В сцене и не осознанная героями тоска по живому человеку; и метафорическое подтверждение того, что город населен «уменьшающимися» экземплярами, грезящими, покуда совсем не перешли в органические слои, о человеке, который рисуется им в архетипическом облике великана (высокий человек шел по горе) — мифологическая метафора совершенного человека; наконец, признание невозможности жить в Чевенгуре человеку — тот прошел мимо. Копенкин так и сказал:
«Я тоже скоро пойду отсель. Человек куда‑то пошел себе по степи, а ты тут сиди и существуй — лишь бы твой коммунизм был, а его нет тут ни дьявола!» (с. 301).
Умаление жизни, ее течение вспять, к точке, откуда «началась» история, чтобы там и прекратиться, — это выражено в мимолетной сцене: Гопнер учит Чепурного добывать огонь трением (с. 303).
Чем ближе финал романа, тем чаще метафоры убывающей жизни. «Дванов лежал в траве Чевенгура, и, куда бы ни стремилась его жизнь, ее цели должны быть среди дворов и людей, потому что дальше ничего нет, кроме травы, поникшей в безлюдном пространстве, и кроме неба, которое своим равнодушием означает уединенное сиротство людей на земле» (с. 304).

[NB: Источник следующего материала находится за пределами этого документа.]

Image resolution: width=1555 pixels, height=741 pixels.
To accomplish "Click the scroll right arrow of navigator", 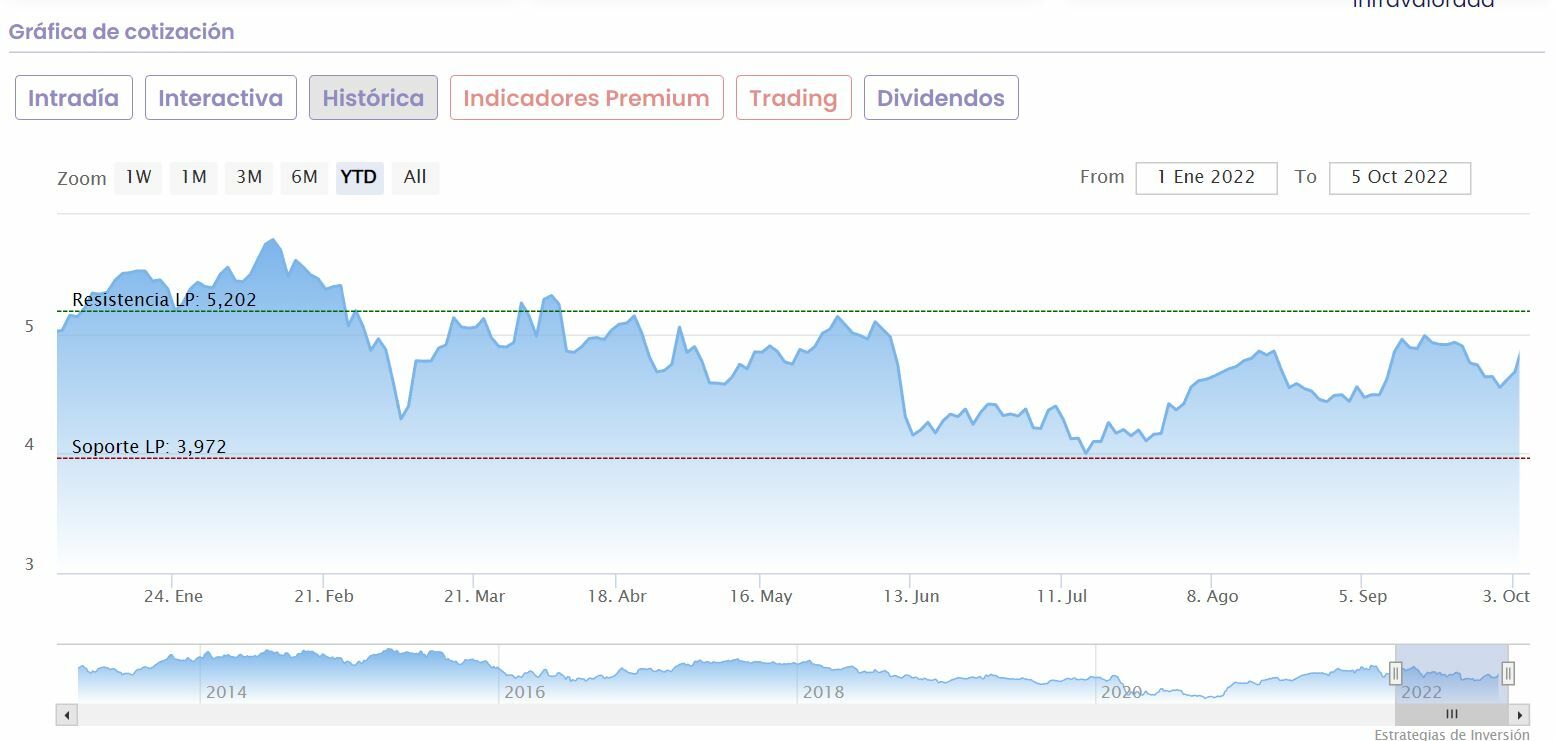I will point(1520,715).
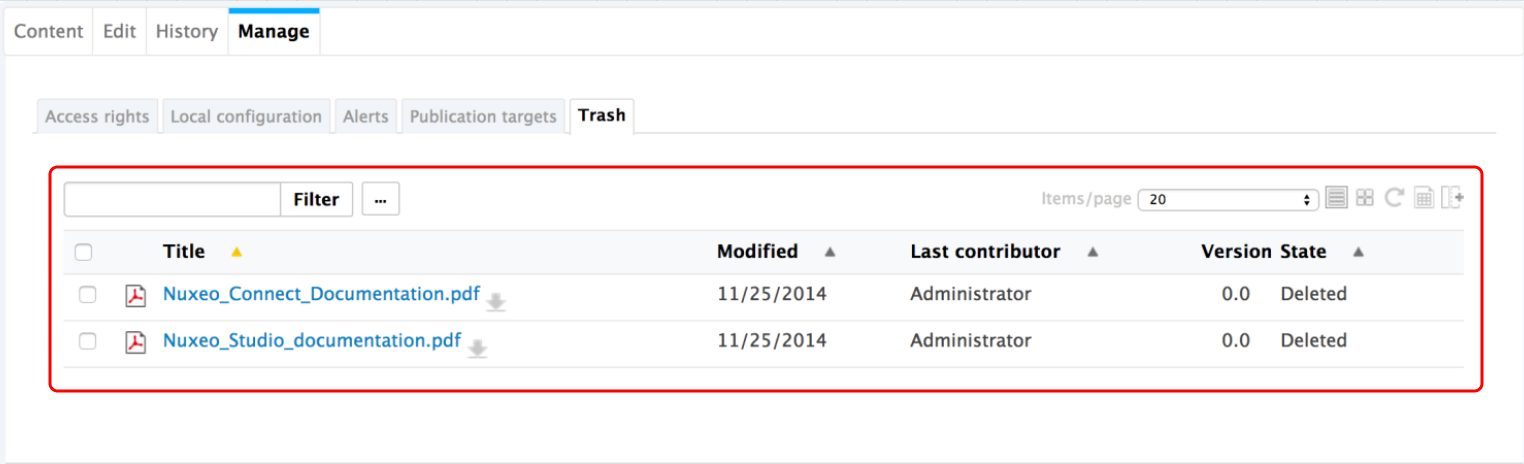Click the filter text input field
The height and width of the screenshot is (464, 1524).
(x=172, y=199)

Что ж, сперва «отцеубийство» — незнание отцов («сиротство») отказ от их дела, из чего следует, будто жизнь началась с тебя (самодельные люди); вследствие этого — необыкновенная доверчивость идеям, из‑за отсутствия критического опыта (один из результатов «отцеубийства»). Дальше — добывание огня трением, а там — «ничего нет, кроме травы», история прекратила течение свое. Из объекта социо- и антропологии коммунизм под пером Платонова превратился в объект ботаники, энтомологии (любовь Якова Титыча к таракану кажется Саше началом любви к человеку- с. 306). Впрочем, не исключен и другой вариант: от любви к человеку до любви к таракану — такова эволюция. Хилиазм под русским небом делает людей сиротами, а если учесть, что один из психологических оттенков «сиротства» — чувство одинокости от сознания смерти, то хилиазм «Чевенгура» оставляет лишь этот оттенок.
Послесловие
В 1929 году, в тот год, когда создавался «Чевенгур», немецкий философ и социолог Карл Мангейм писал:
«Общим и в конечном итоге решающим для понятия идеологии и утопии является то, что оно позволяет осмыслить возможность ложного сознания». [1] Мангейм К. Идеология и утопия. М., 1992. Ч. 1. С. 88. Разр. автора.

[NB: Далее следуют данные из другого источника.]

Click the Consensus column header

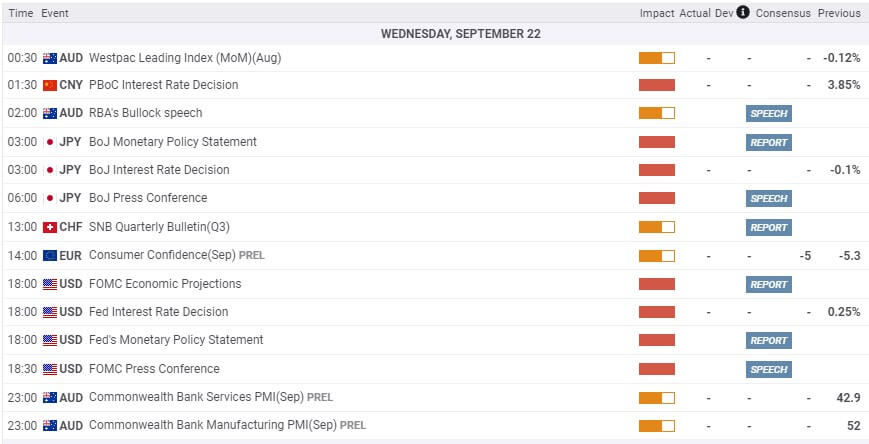(783, 13)
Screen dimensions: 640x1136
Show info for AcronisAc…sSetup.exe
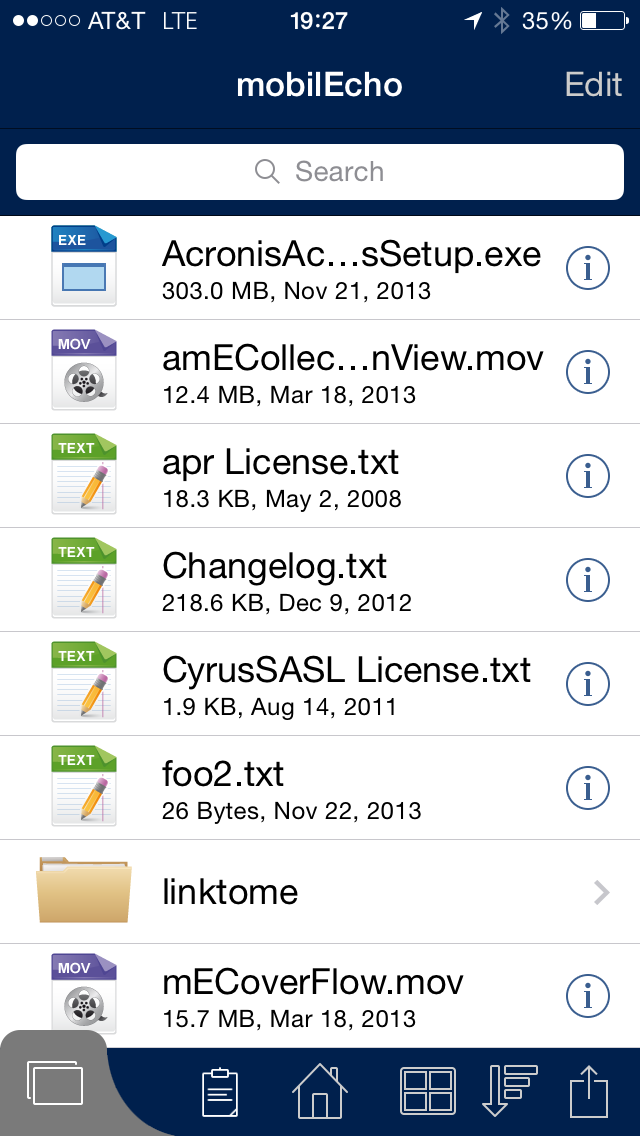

Двести лет русской литературной утопии, от А. Сумарокова до A. Платонова, демонстрируют, как в национальной духовной традиции постепенно вырабатывается представление о ложности утопии.
Не раз на предыдущих страницах я подчеркивал отличие русского и западного типов утопии: на Западе она так и осталась в книге, в России сделалась долговременным опытом реконструкции жизни по книге. Как раз этот опыт позволяет многим из ныне живущих догадаться (понять, осознать, убедиться), что не только ложно сознание, уповавшее на коммунистический идеал; ложен самый принцип социального утопизма, как бы ни называлась утопия. История России последних десятилетий склоняет как раз к такому выводу и, я думаю, в немалой степени объясняет, почему за это время претерпел такие разительные изменения сам жанр утопии. По существу, утопия перестает существовать в качестве жанровой разновидности, хотя первые признаки этого следует отнести к 20–м годам, когда возникла так называемая «антиутопия». Ее образцами на русском языке (и, я полагаю, в традиции жанра как такового) явились «Мы» Е. Замятина, «Ленинград» М. Козырева, «Воспоминание о будущем» С. Кржижановского. Прибавить можно «Собачье сердце» и «Роковые яйца» М. Булгакова.

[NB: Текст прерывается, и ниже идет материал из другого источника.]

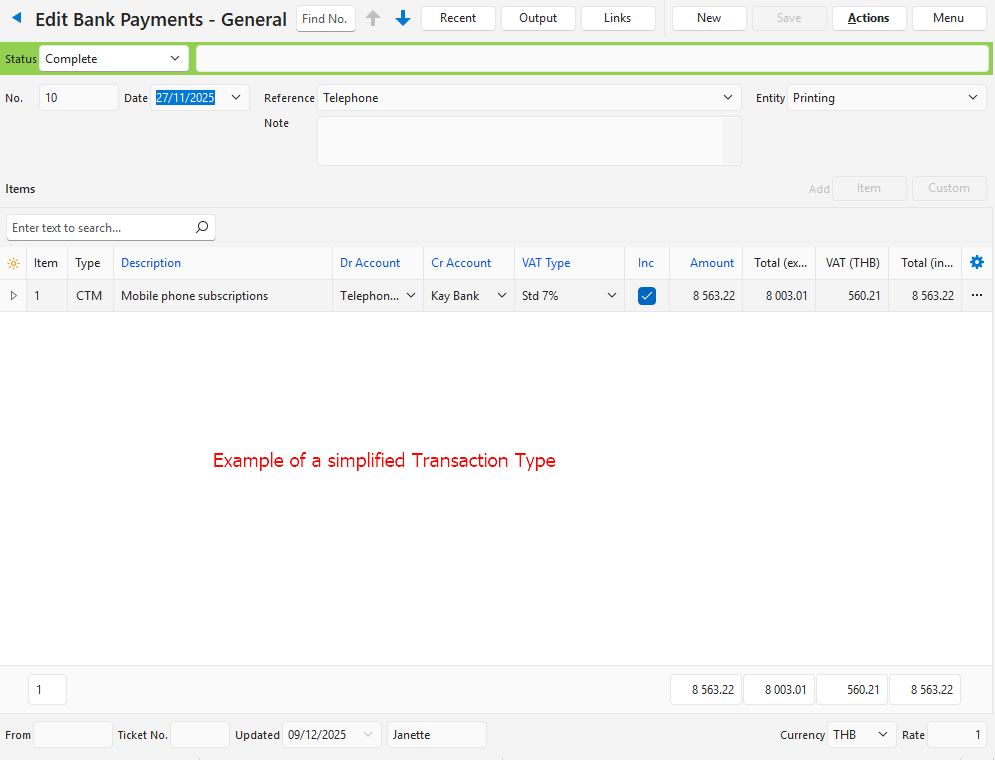995x760 pixels.
Task: Open the Actions menu
Action: (868, 18)
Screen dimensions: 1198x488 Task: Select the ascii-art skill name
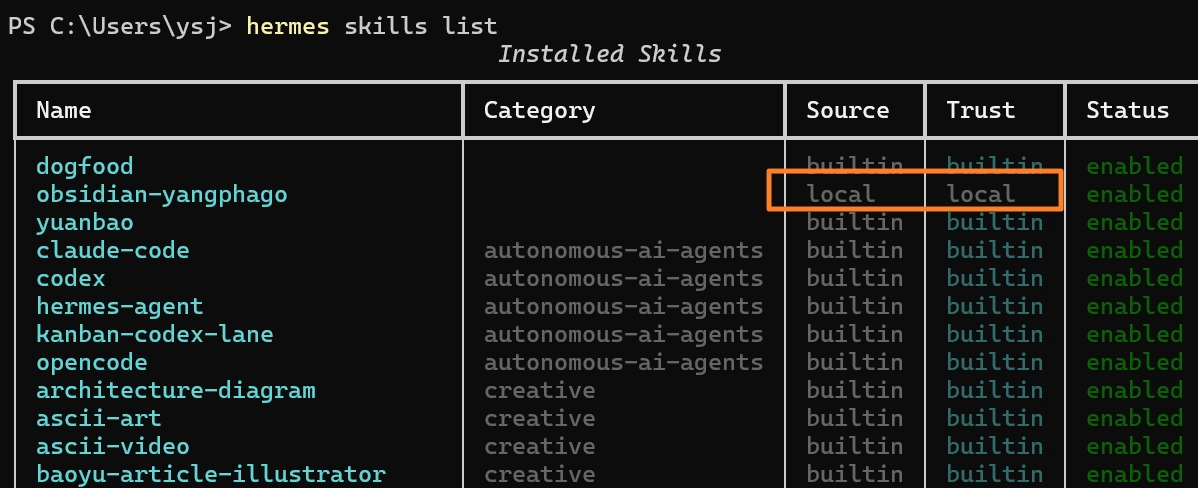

С нашей сегодняшней точки зрения эти книги воспринимаются свидетельством конца утопии — отныне она может продолжать свое существование, лишь критикуя все формы социального утопизма и — насколько это присуще художественному творчеству — предупреждая о губительности любых форм социального утопизма (один из ярких образцов такого существования утопии — «2042 год» B. Войновича).
К. Мангейм был прав, заметив: «Утопии сегодняшнего дня могут стать действительностью завтрашнего дня». [2] Там же. Ч. 2. С. 18.
Годы большевистского правления подтвердили эти слова, и русская литературная утопия, заглянув в будущее, предостерегала от него свой народ до того, как это будущее сделалось настоящим. Нуждалось ли в таковом предостережении европейское человечество? Скорее всего, нет. Россия, да, но именно в той степени, в какой оно было ей необходимо, оно и не было услышано: подобного рода глухота прямо пропорциональна важности сообщаемого.